Ça peut sembler difficile à croire au début, parce que moi-même je me suis surpris à le vivre, mais le burn-out m’avait complètement vidé de mon énergie. Dans les premières semaines suivant mon arrêt, toute la fatigue accumulée de la dernière année s’est fait un plaisir de me rentrer dedans tel un dix roues. J’étais si faible que je parvenais à peine à sortir de mon lit, ou même à me faire à manger. Ça semble exagéré, mais c’est pourtant la vérité. Encore aujourd’hui, je suis flabergasté d’à quel point j’étais à sec.
Dans ce contexte, j’ai dû dépenser plus pour passer au travers de mes journées. Je devais aller à la clinique toutes les deux semaines pour renouveler mon papier d’arrêt de travail, en plus du neuropsychologue et de la psy. Puisque j’étais trop faible pour prendre l’autobus, ou même me tenir trop longtemps debout, j’ai beaucoup pris le taxi et ça m’a couté cher.
Et ce manque d’énergie s’appliquait à toutes les autres tâches du quotidien. J’étais trop faible pour faire l’épicerie, ou me cuisiner de la bouffe qui me redonnera de l’énergie. Dans ces moments-là, je devais me tourner vers des repas précuisinés, des restaurants, le genre de trucs qui ne sont pas dramatiques quand on dépense ici et là, mais qui s’accumulent vite quand ça devient une dépense quotidienne.

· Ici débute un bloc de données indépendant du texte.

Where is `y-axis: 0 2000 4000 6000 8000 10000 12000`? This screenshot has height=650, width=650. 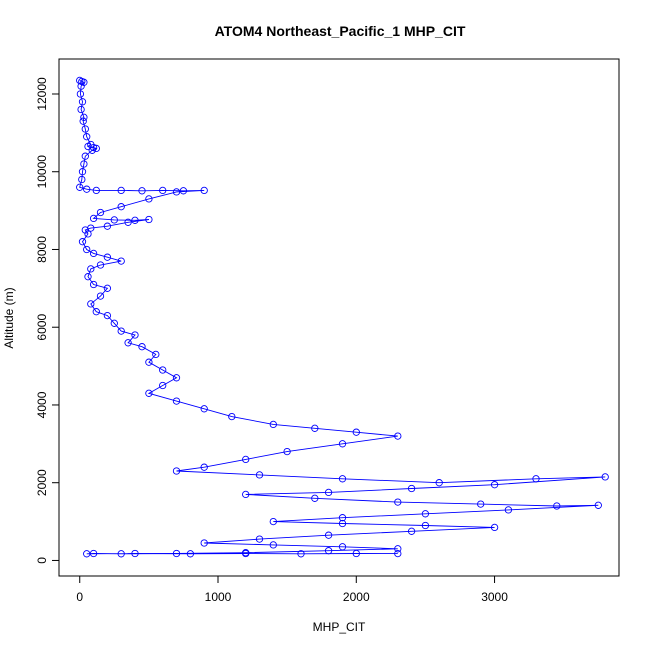
y-axis: 0 2000 4000 6000 8000 10000 12000 is located at coordinates (48, 320).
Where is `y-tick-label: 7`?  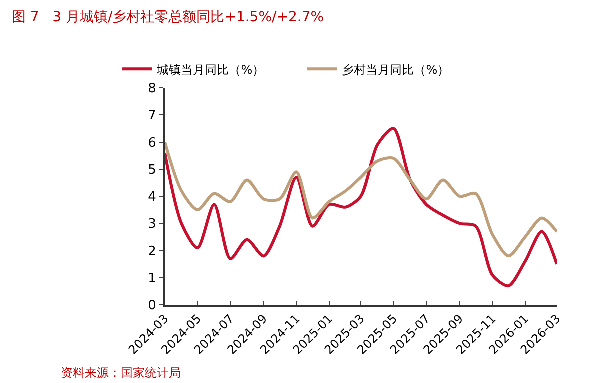 y-tick-label: 7 is located at coordinates (152, 116).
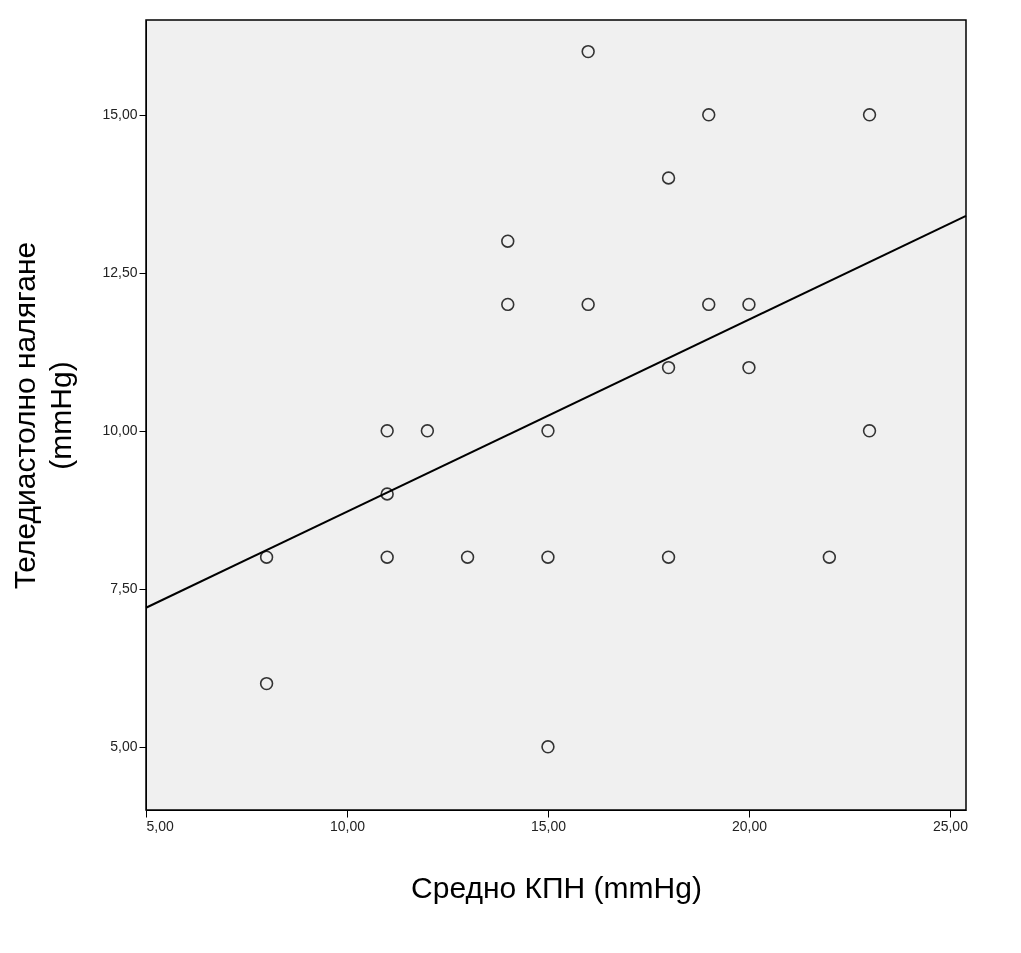  What do you see at coordinates (556, 887) in the screenshot?
I see `x-axis-title: Средно КПН (mmHg)` at bounding box center [556, 887].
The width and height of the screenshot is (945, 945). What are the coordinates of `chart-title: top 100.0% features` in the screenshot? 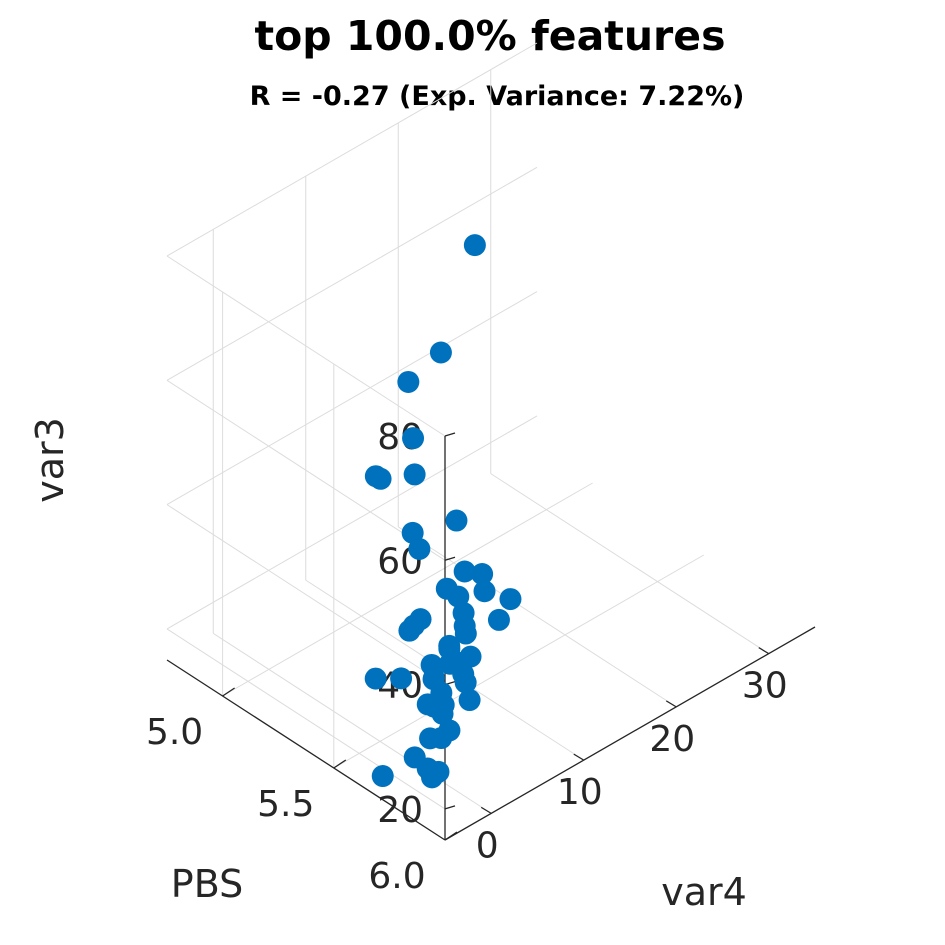 It's located at (490, 36).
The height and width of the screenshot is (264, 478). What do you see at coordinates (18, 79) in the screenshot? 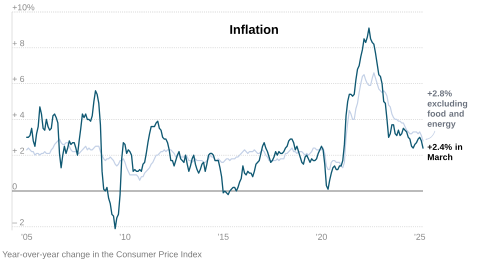
I see `y-tick-label: + 6` at bounding box center [18, 79].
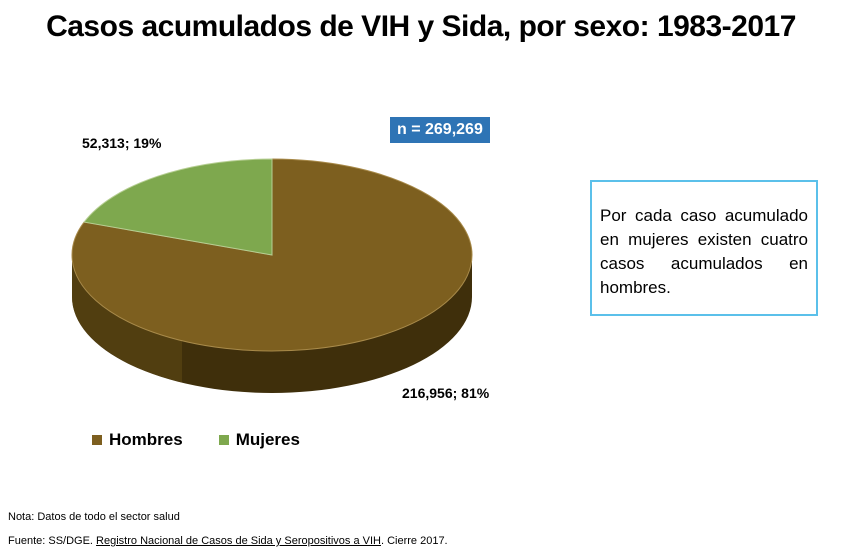 This screenshot has width=842, height=555. I want to click on legend-item-mujeres: Mujeres, so click(259, 440).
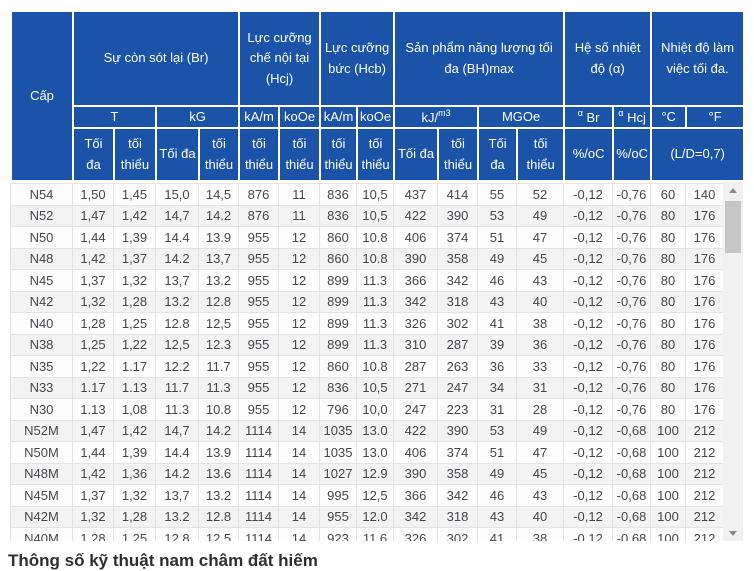 The height and width of the screenshot is (571, 754). I want to click on value-cell: 13.9, so click(218, 238).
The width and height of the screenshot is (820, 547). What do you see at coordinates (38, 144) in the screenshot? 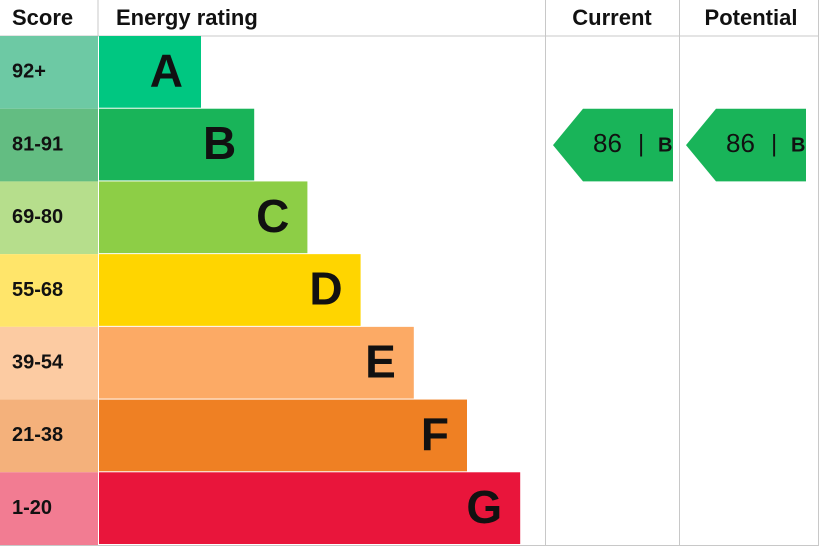
I see `score-range: 81-91` at bounding box center [38, 144].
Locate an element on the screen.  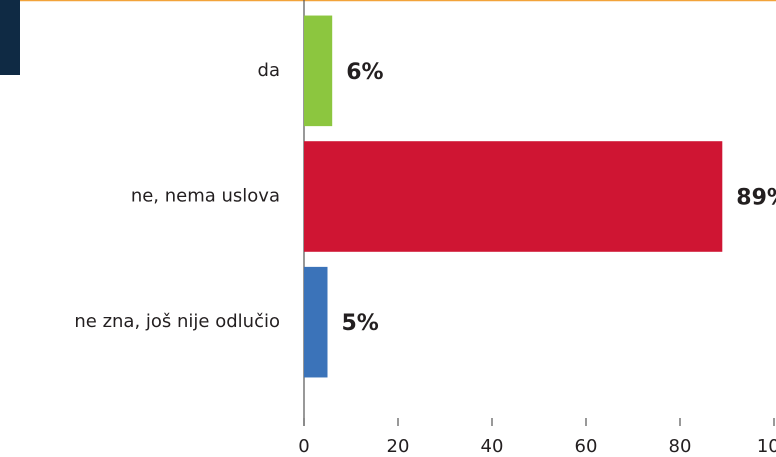
x-tick-label: 20 is located at coordinates (398, 446).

Mon salut est venu grâce aux livres et à la radio parlée. Deux produits culturels qui m’ont permis de m’évader de ma situation gratuitement. Ma sortie de la journée, c’était de me rendre à pied à la bibliothèque, en écoutant un épisode de C’est fou. Une fois revenu chez moi, je lisais jusqu’à ne plus pouvoir me concentrer, puis je me couchais. Tranquillement, je me rechargeais, aux dépens de mon compte en banque.
Épilogue
La sieste, la lecture et la réflexion, voilà l’antidote qui m’a permis de me remettre sur pied, tranquillement. Après quatre mois de ce régime, j’avais repris assez de jus pour retourner au bureau. Et franchement, je n’avais pas vraiment le choix puisque j’étais rendu vraiment paumé.
Avec le recul, je sais que mon retour a été précipité, mais je n’avais plus le budget pour me reposer. Je devais recommencer à être payé, puisque prendre soin de moi m’avait couté trop cher. Je n’imagine même pas si j’avais des enfants!
Ironiquement, mon burn-out me forçait maintenant à prendre plus du travail supplémentaire pour me refaire financièrement.
Grâce à un retour progressif, j’ai pu renflouer mes coffres, tout en acceptant de la pige sur le côté. Ironiquement, mon burn-out me forçait maintenant à prendre plus du travail supplémentaire pour me refaire financièrement. Je remontais la pente tranquillement, puis un mois plus tard, un virus a tout chamboulé.
De nouveau sans emploi, mais cette fois-ci sans possibilité de toucher l’assurance-emploi, je me retrouvais à nouveau devant un mur. À la différence que cette fois-ci, j’avais des acquis qui m’ont permis de passer au travers de la tempête. J’étais rodé.
Mais ça, c’est pour une autre histoire.